### TASK DIRECTIONS
Below are records to be reproduced exactly and in full.

(Collected data)
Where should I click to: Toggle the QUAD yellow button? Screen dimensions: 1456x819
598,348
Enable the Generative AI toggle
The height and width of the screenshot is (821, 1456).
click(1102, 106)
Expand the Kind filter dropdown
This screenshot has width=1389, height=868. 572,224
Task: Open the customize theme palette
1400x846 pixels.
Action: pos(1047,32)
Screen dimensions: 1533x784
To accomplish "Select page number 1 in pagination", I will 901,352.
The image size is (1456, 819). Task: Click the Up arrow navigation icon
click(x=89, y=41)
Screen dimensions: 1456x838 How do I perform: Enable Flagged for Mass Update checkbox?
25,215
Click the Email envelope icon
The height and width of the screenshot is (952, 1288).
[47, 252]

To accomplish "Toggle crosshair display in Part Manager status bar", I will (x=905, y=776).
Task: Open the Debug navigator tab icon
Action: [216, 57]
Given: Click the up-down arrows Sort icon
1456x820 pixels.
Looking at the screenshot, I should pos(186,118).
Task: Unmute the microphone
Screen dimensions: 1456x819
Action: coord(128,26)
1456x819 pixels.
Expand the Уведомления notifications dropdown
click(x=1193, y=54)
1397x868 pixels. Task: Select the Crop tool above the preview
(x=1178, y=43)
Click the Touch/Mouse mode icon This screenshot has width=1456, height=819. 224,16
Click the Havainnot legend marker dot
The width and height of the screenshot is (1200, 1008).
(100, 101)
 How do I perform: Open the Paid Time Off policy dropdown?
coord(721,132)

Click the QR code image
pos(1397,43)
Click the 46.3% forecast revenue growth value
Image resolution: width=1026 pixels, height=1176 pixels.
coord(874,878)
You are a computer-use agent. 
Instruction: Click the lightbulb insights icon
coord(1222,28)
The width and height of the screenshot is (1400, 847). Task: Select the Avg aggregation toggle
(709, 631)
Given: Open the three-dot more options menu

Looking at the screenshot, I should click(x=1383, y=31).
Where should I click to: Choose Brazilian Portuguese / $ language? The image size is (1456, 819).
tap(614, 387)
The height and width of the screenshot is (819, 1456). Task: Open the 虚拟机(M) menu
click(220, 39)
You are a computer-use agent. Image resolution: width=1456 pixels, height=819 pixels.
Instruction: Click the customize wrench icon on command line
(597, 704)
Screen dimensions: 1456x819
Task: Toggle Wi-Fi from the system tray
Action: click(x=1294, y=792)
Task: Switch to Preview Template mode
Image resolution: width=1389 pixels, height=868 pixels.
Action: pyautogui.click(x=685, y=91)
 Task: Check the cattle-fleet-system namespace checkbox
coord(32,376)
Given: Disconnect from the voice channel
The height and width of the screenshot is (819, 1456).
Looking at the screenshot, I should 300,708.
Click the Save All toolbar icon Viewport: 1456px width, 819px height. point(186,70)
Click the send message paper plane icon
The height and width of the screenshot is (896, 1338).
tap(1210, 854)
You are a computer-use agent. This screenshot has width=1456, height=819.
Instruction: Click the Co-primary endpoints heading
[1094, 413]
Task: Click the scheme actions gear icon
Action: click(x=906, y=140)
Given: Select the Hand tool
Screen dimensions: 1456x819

### ANSWER FOR THIS EXERCISE
Where should I click to: Toggle the QUAD yellow button? Screen dimensions: 1456x819
598,348
Enable the Generative AI toggle
The height and width of the screenshot is (821, 1456).
click(1102, 106)
Expand the Kind filter dropdown
This screenshot has width=1389, height=868. 572,224
Task: Open the customize theme palette
1400x846 pixels.
Action: pos(1047,32)
Screen dimensions: 1533x784
To accomplish "Select page number 1 in pagination", I will 901,352.
The image size is (1456, 819). Task: Click the Up arrow navigation icon
click(x=89, y=41)
Screen dimensions: 1456x838 How do I perform: Enable Flagged for Mass Update checkbox?
25,215
Click the Email envelope icon
The height and width of the screenshot is (952, 1288).
[47, 252]

To accomplish "Toggle crosshair display in Part Manager status bar", I will (x=905, y=776).
Task: Open the Debug navigator tab icon
Action: [216, 57]
Given: Click the up-down arrows Sort icon
1456x820 pixels.
Looking at the screenshot, I should pos(186,118).
Task: Unmute the microphone
Screen dimensions: 1456x819
Action: coord(128,26)
1456x819 pixels.
Expand the Уведомления notifications dropdown
click(x=1193, y=54)
1397x868 pixels. Task: Select the Crop tool above the preview
(x=1178, y=43)
Click the Touch/Mouse mode icon This screenshot has width=1456, height=819. 224,16
Click the Havainnot legend marker dot
The width and height of the screenshot is (1200, 1008).
(100, 101)
 How do I perform: Open the Paid Time Off policy dropdown?
coord(721,132)

Click the QR code image
pos(1397,43)
Click the 46.3% forecast revenue growth value
Image resolution: width=1026 pixels, height=1176 pixels.
coord(874,878)
You are a computer-use agent. 
Instruction: Click the lightbulb insights icon
coord(1222,28)
The width and height of the screenshot is (1400, 847). Task: Select the Avg aggregation toggle
(709, 631)
Given: Open the three-dot more options menu

Looking at the screenshot, I should click(x=1383, y=31).
Where should I click to: Choose Brazilian Portuguese / $ language? The image size is (1456, 819).
tap(614, 387)
The height and width of the screenshot is (819, 1456). Task: Open the 虚拟机(M) menu
click(220, 39)
You are a computer-use agent. Image resolution: width=1456 pixels, height=819 pixels.
Instruction: Click the customize wrench icon on command line
(597, 704)
Screen dimensions: 1456x819
Task: Toggle Wi-Fi from the system tray
Action: click(x=1294, y=792)
Task: Switch to Preview Template mode
Image resolution: width=1389 pixels, height=868 pixels.
Action: pyautogui.click(x=685, y=91)
 Task: Check the cattle-fleet-system namespace checkbox
coord(32,376)
Given: Disconnect from the voice channel
The height and width of the screenshot is (819, 1456).
Looking at the screenshot, I should 300,708.
Click the Save All toolbar icon Viewport: 1456px width, 819px height. point(186,70)
Click the send message paper plane icon
The height and width of the screenshot is (896, 1338).
tap(1210, 854)
You are a computer-use agent. This screenshot has width=1456, height=819.
Instruction: Click the Co-primary endpoints heading
[1094, 413]
Task: Click the scheme actions gear icon
Action: click(x=906, y=140)
Given: Select the Hand tool
Screen dimensions: 1456x819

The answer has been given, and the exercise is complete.